Durch die Veröffentlichung der Geheimakten seitens der Maximalisten in Petersburg erfuhr man, dass im September dieses Jahres infolge einer neutralen Vermittlung England und Deutschland sich befreit erklärt hatten, in Verhandlungen zu treten. Aber plötzlich blieben die Äußerungen von deutscher Seite aus. Man wird nicht fehl gehen, wenn man annimmt, dass die militärischen Friedenshasser, diese Verständigungsmöglichkeit vereitelt haben, da sie bereits die Offensive gegen Italien im Schilde führten und sich bei ihren Plänen von solchen Albernheiten wie Verhandlungen nicht stören lassen wollten. Das wäre nicht zum ersten Mal der Fall gewesen.

Nun noch ein Wort zum Nobelpreis. Er wurde zum ersten Mal seit Kriegsausbruch vergeben. Das Genfer Komittee vom Roten Kreuz erhielt ihn. Die Zustimmung war wirklich international und allgemein. Vom pazifistischen Standpunkt muss anders geurteilt werden. Der Nobelpreis besteht nicht allein in einer Summe, sondern — und in erster Linie — in einer Auszeichnung. Dem Wohltätigkeitsinstitut in Genf ist die Summe für seine aufopfernde und nützliche Arbeit sicher zu gönnen. Die Auszeichnung jedoch ist für pazifistische Leistungen gedacht, und eine solche liegt hier nicht vor. Das Genfer Rote Kreuz hat die dankenswerte Aufgabe unternommen, den Krieg zu lindern. Es hat viel Leid gelindert. Unendlich wenig jedoch im Verhältnis zu dem Ozean von Leid, das der Krieg gezeitigt hat. Dieses ungeheure Leid ist nur zu überwinden, indem man den Krieg überwindet, indem man ihm vorbeugt. Dies zu erreichen ist die Aufgabe und das Streben des Pazifismus.

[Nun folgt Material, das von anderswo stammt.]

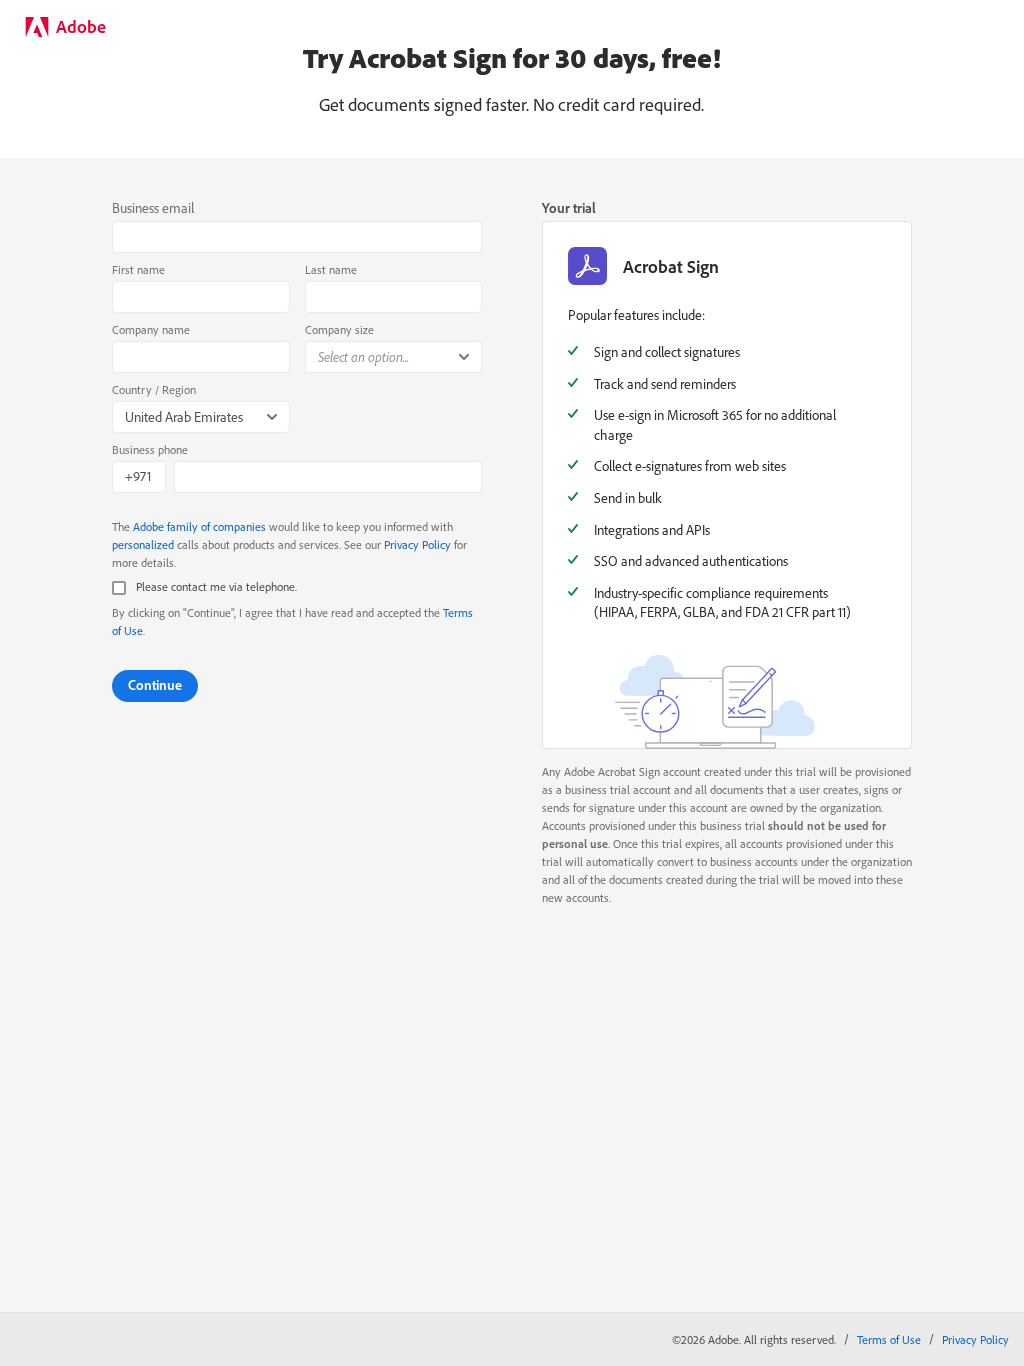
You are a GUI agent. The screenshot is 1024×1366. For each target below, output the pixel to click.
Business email (153, 208)
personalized (143, 544)
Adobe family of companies (199, 526)
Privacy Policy (417, 544)
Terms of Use (889, 1339)
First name (138, 269)
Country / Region (154, 389)
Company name (151, 329)
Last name (331, 269)
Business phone (150, 449)
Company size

Das Rote Kreuz arbeitet diesem Streben im gewissen Sinn entgegen, in sofern als es bei der weitaus großen Mehrheit der nichtdenkenden Menschheit den Wahn aufrecht erhält, dass die mäßige Linderung der Kriegsleiden, die Menschen zu gewähren vermögen, alles ist, was zur Bekämpfung des Kriegs getan werden kann. Dieser Kleinmut und dieser Aberglaube bilden aber die größten Hemmnisse für die Entwicklung jener Psyche, die der Pazifismus für seinen Erfolg benötigt. Ein reibender Strom, der über die Ufer tritt, labt sich nicht mit löffelweisem Abschöpfen des Wassers überwinden, aber ableiten, regulieren lässt er sich. Die Nobelauszeichnung für das Genfer Rote Kreuz war eine generöse Tat, vom Standpunkt der radikalen Kriegsbekämpfung jedoch ein Fehler.